Mas o resultado esconde alguns problemas apresentados pela equipe de Don Diego. Com sete reservas, o time não foi tão criativo, Messi ? que ostentou a faixa de capitão ? só foi ultrapassar a barreira grega nos últimos minutos e a defesa, mais uma vez, mostrou fragilidade diante de um rival que se preocupou muito mais em se defender.

O que se viu desde o início foi um jogo de ataque contra defesa. Verón, que voltou após se recuperar de lesão, travou batalha com os meio-campistas gregos, que se revezavam nas faltas na tentativa de parar Messi. Os laterais Otamendi e Clemente Rodriguez não tinham iniciativa para aproveitar os lançamentos de Verón. Com isso, Agüero e Milito, na frente, pouco tocavam na bola.

A primeira jogada individual da Argentina só surgiu aos 17 minutos, quando Agüero investiu e só parou na defesa do goleiro Tzorvas. Na cobrança de escanteio, Verón tentou de longe e o goleiro grego foi bem de novo.

A Grécia nem parece uma seleção que há seis anos conquistou o título europeu. O capitão Karagounis reclamava de tudo com o intuito de tirar o equilíbrio emocional de Messi e companhia. Os gregos se limitavam a deixar Samaras, de 1,92 metro, isolado na frente. E o pior para os argentinos é que o grandalhão conseguiu levar vantagem duas vezes sobre Demichelis e Burdisso.

O segundo tempo começou com o mesmo panorama.

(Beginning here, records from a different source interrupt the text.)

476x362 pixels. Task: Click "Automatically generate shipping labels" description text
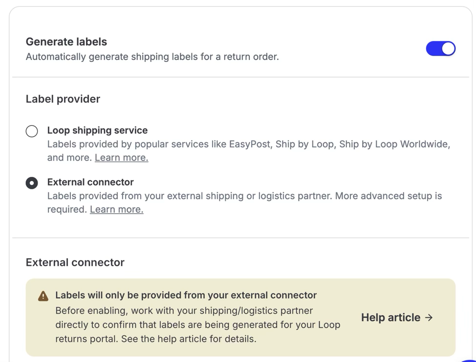pos(152,57)
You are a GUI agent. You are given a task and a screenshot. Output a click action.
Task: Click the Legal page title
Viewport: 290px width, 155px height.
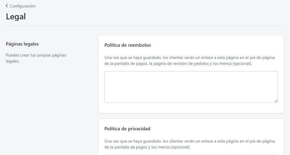point(16,17)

E com uma agravante: os dois times mais nervosos. Minuto a minuto, os gregos viam a classificação indo embora. O goleiro Tzorvas chegou a disputar uma bola com o zagueiro Moras e quase sai um gol contra histórico. Já os argentinos ? sete deles não são titulares ? buscavam mostrar a Maradona seu valor. O maior exemplo era Milito, que se desesperava a cada bola perdida.

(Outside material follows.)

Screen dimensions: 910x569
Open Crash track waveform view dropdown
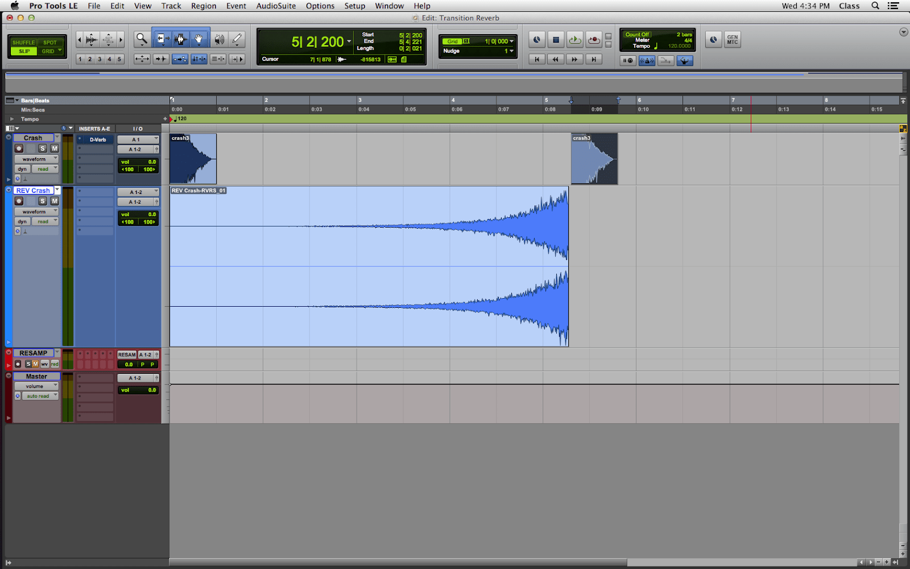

O sofrimento argentino só terminou aos 32 minutos. Messi cobrou escanteio e Demichelis tentou duas vezes para abrir o placar. Só faltava Messi desencantar. Com mais espaço, o meia criou ótima chance, aos 40 minutos, mas parou na trave. Aos 43, Tzorvas defendeu, mas Palermo, em seu jogo de estreia na Copa, não desperdiçou o rebote: 2 a 0.